== GIVEN PASSAGE

Assigning \(\xi_i\) to a new cluster \(k^\ast = K_{-i} + 1\): In this case, the new cluster has no associated \((\vartheta_{k^\ast}, \varsigma^2_{k^\ast})\), so we must integrate them out under the base measure \(G_0\). That is: \[ p(y_i \mid \mu, \kappa, \beta) = \int \textsf{N}(y_i \mid \vartheta, \varsigma^2) \cdot \textsf{N}(\vartheta \mid \mu, \varsigma^2/\kappa) \cdot \textsf{IG}(\varsigma^2 \mid c, \beta) \, \textsf{d}\vartheta \, \textsf{d}\varsigma^2 = \textsf{t}_{2c} \left(y_i \mid \mu, \beta (1 + 1/\kappa)/c \right) \] So: \[ p(\xi_i = \ K_{-i} + 1 \mid \cdots) \propto \frac{\alpha}{n - 1 + \alpha} \cdot \textsf{t}_{2c} \left(y_i \mid \mu, \beta (1 + 1/\kappa)/c \right) \] If \(\xi_i\) is assigned to a new cluster, we must sample a new value for \((\vartheta_{K+1},\varsigma^2_{K+1})\) from its posterior distribution: \[ p(\vartheta,\varsigma^2 \mid y_i, \mu, \kappa, \beta) = p(\vartheta \mid y_i, \varsigma^2 \mu, \kappa) \, p(\varsigma^2 \mid y_i, \mu, \kappa, \beta) = \textsf{N}(\vartheta \mid \mu^*, \sigma^{*2}) \, \textsf{IG}(\varsigma^2 \mid \alpha^*,\beta^*), \] where \[ \mu^* = \frac{\kappa \mu + y_i}{\kappa + 1}, \quad \sigma^{*2} = \frac{\varsigma^2}{\kappa + 1}, \quad \alpha^* = cc + \frac{1}{2}, \quad \beta^* = \beta + \frac{1}{2}\,\frac{(y_i - \mu)^2}{1 + 1/\kappa}. \]

Full conditional for the cluster means \(\vartheta_k\)

====

Retype the passage on assigning an observation to a new cluster in full, keeping every character and formula identical.

== SUPPLIED INFORMATION

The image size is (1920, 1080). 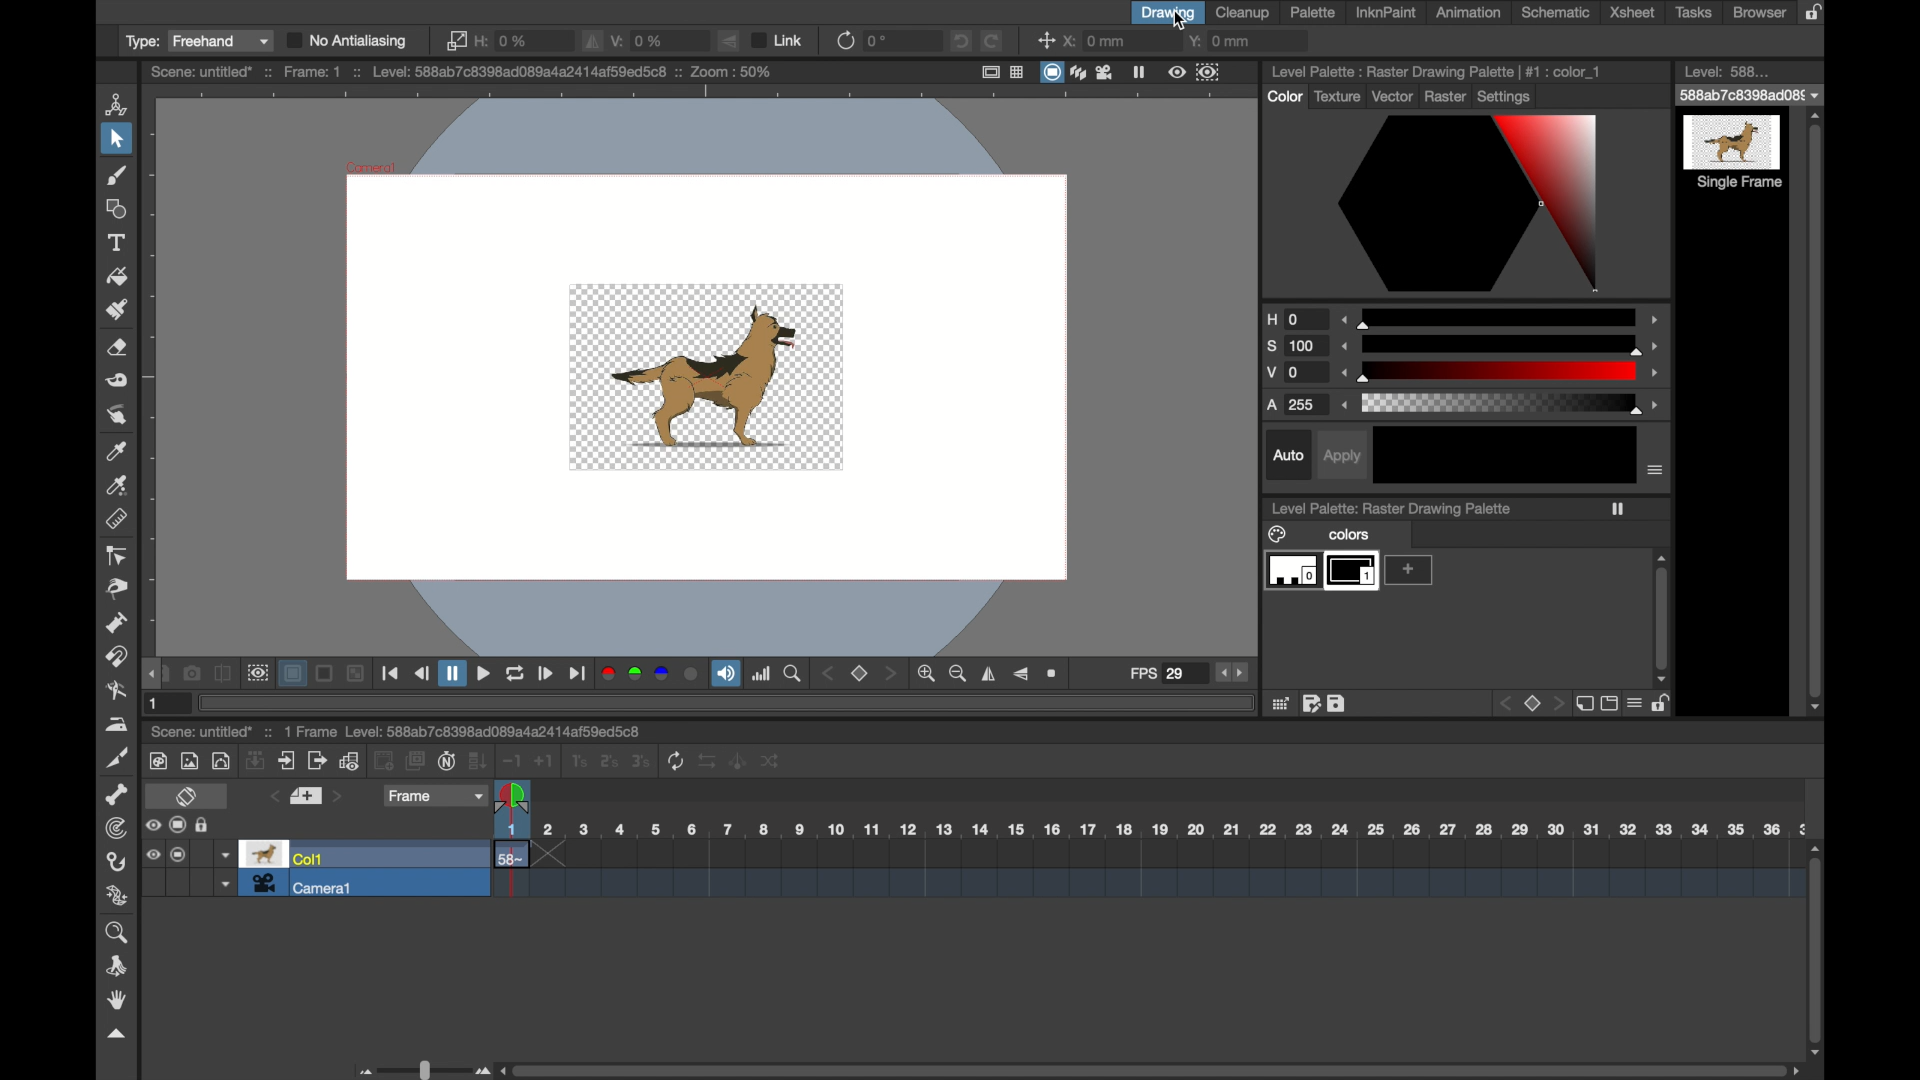 What do you see at coordinates (640, 40) in the screenshot?
I see `v` at bounding box center [640, 40].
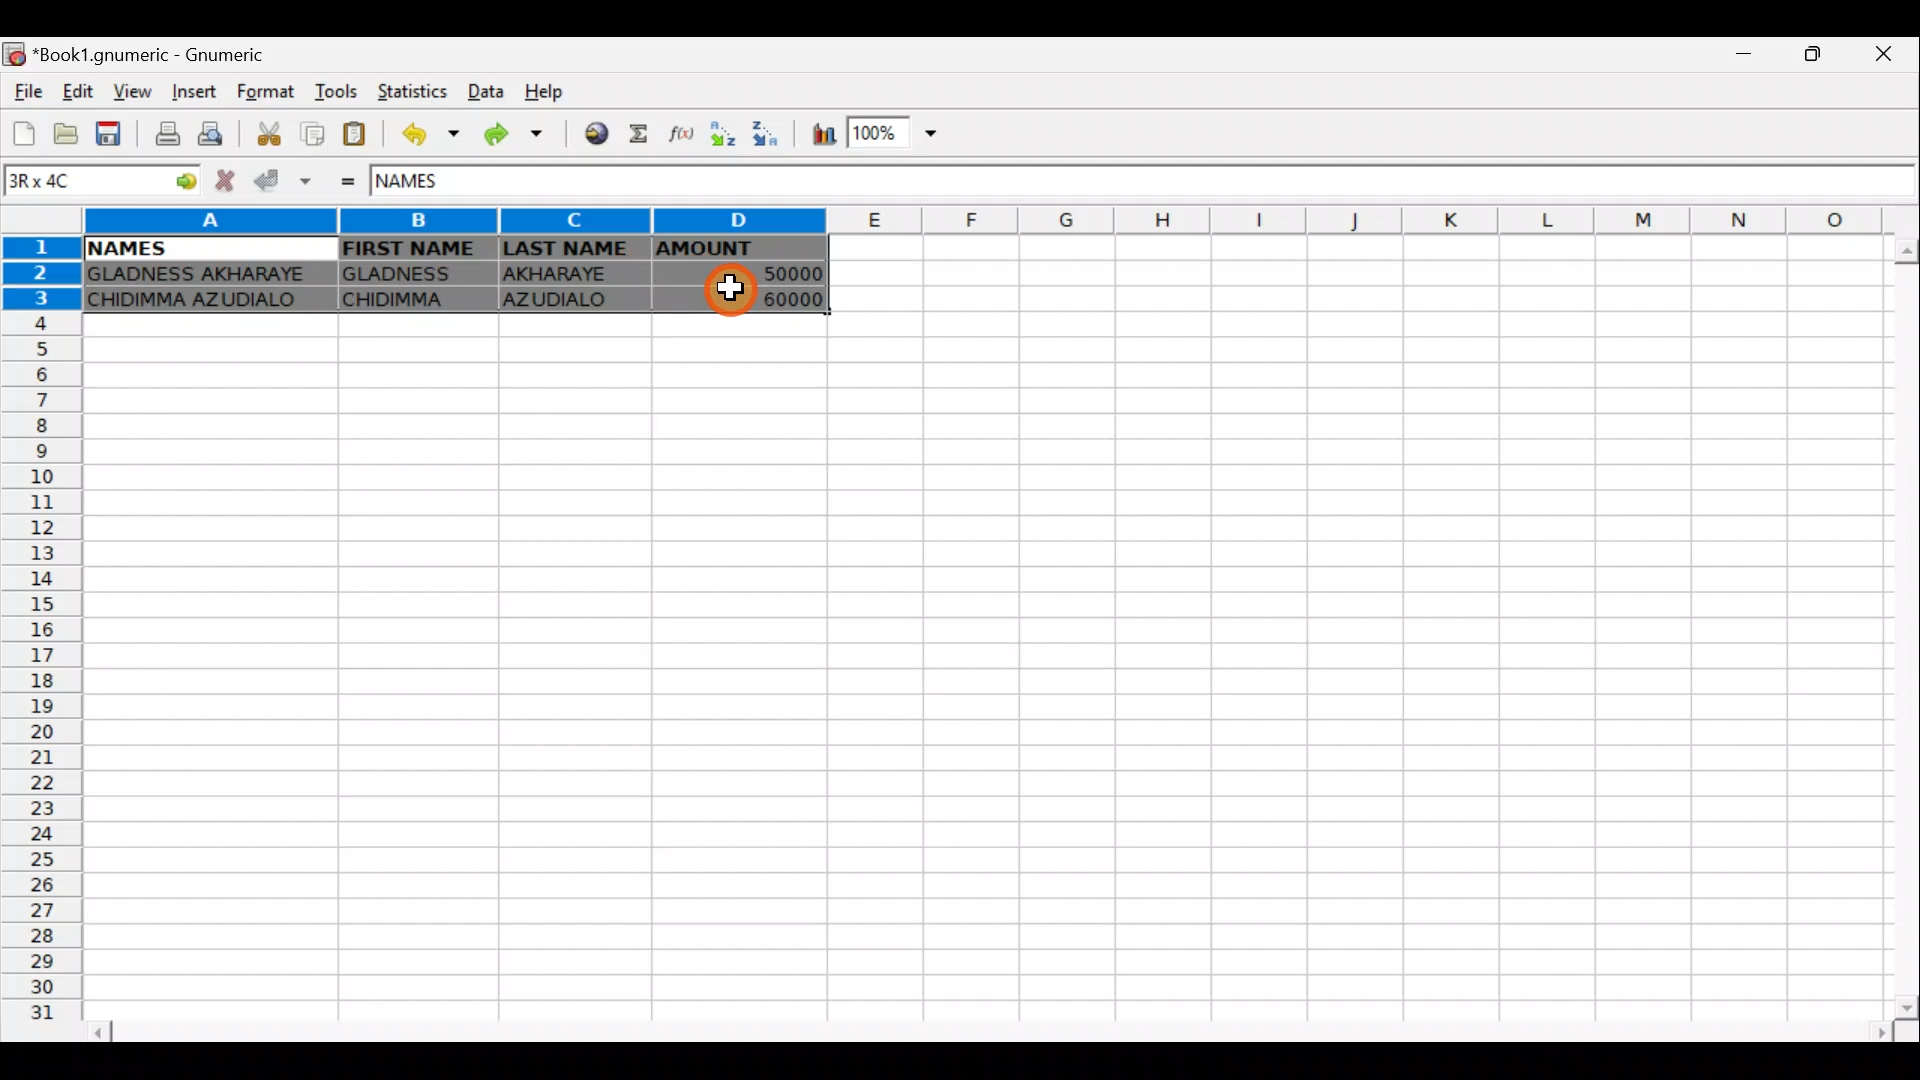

====

→ **OUTPUT**:
Assigning \(\xi_i\) to a new cluster \(k^\ast = K_{-i} + 1\): In this case, the new cluster has no associated \((\vartheta_{k^\ast}, \varsigma^2_{k^\ast})\), so we must integrate them out under the base measure \(G_0\). That is: \[ p(y_i \mid \mu, \kappa, \beta) = \int \textsf{N}(y_i \mid \vartheta, \varsigma^2) \cdot \textsf{N}(\vartheta \mid \mu, \varsigma^2/\kappa) \cdot \textsf{IG}(\varsigma^2 \mid c, \beta) \, \textsf{d}\vartheta \, \textsf{d}\varsigma^2 = \textsf{t}_{2c} \left(y_i \mid \mu, \beta (1 + 1/\kappa)/c \right) \] So: \[ p(\xi_i = \ K_{-i} + 1 \mid \cdots) \propto \frac{\alpha}{n - 1 + \alpha} \cdot \textsf{t}_{2c} \left(y_i \mid \mu, \beta (1 + 1/\kappa)/c \right) \] If \(\xi_i\) is assigned to a new cluster, we must sample a new value for \((\vartheta_{K+1},\varsigma^2_{K+1})\) from its posterior distribution: \[ p(\vartheta,\varsigma^2 \mid y_i, \mu, \kappa, \beta) = p(\vartheta \mid y_i, \varsigma^2 \mu, \kappa) \, p(\varsigma^2 \mid y_i, \mu, \kappa, \beta) = \textsf{N}(\vartheta \mid \mu^*, \sigma^{*2}) \, \textsf{IG}(\varsigma^2 \mid \alpha^*,\beta^*), \] where \[ \mu^* = \frac{\kappa \mu + y_i}{\kappa + 1}, \quad \sigma^{*2} = \frac{\varsigma^2}{\kappa + 1}, \quad \alpha^* = cc + \frac{1}{2}, \quad \beta^* = \beta + \frac{1}{2}\,\frac{(y_i - \mu)^2}{1 + 1/\kappa}. \]

Full conditional for the cluster means \(\vartheta_k\)